Finding solutions and creating action items (20min)

Next we go through the most voted items. In the "went well" column, we acknowledge that these items made the most positive impact on the team in the last month, and we check whether any action item is needed to continue doing the good stuff.

Most of the discussion focuses on the "to improve" column. For each item we try to come up with solutions that can help solve the problem entirely or at least minimize its impact. Sometimes there's no real solution, sometimes the solution is so far away from our scope of impact that it's really impossible, but we acknowledge that. It's good to say "I know this bothers us, and we have to live with it", because at least we feel that we understand each other, and that makes it easy to stay motivated. Most of the problems have at least solution, though.

The outcome of this step is a list of action items that we plan to take.

Choose the items to focus on

In the end of the meeting we have a few action items. Sometimes there are 2-3 of them, sometimes there are 10. I ask the team what are the items we want to focus on in the next month. Usually we assign 1 item to each person, so that everyone has something to work on, but we are not overwhelmed.

The remaining items stay unassigned. I keep them as future ideas, if we ever run out of things to improve.

When we're done, I thank everyone for participating. The meeting is over, but the work just begins.

After the meeting

Immediately after the meeting I organize the notes, especially action items so that everyone in the team can easily access them and so that I can keep track of what we discussed and agreed on.

Every once a while I'll look at that list again and ask people about their progress – are we introducing the changes we agreed on? If not, why? Is anything blocking us? What can we do to get it done?

I always ensure that at least a few items on the list get done. And this is the real secret of keeping the retrospective going – I make sure that we get things done.

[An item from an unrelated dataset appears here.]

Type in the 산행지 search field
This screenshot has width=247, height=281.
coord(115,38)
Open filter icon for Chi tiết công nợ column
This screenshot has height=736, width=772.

When we come to the next retro a month later and we look at the past action items, we see a real progress. That encourages everyone to participate actively, and keeps the team motivated.

Good retrospective is simple

No fancy tools or formats will save your retrospective if you don't ensure that the team keeps improving. Sure, it's good to have a tool that allows anonymous voting, it's good to have a tool that will email a retro summary to everyone, but it's just a detail, a nuance. What you really need for the retrospective to be successful is to listen, analyze, and act. This is the only way to keep the team engaged and motivated for months or years. If you stop working on the action items, if you stop improving, the retrospective will become yet another useless agile ritual that the team attends only because they have to. Don't let that happen!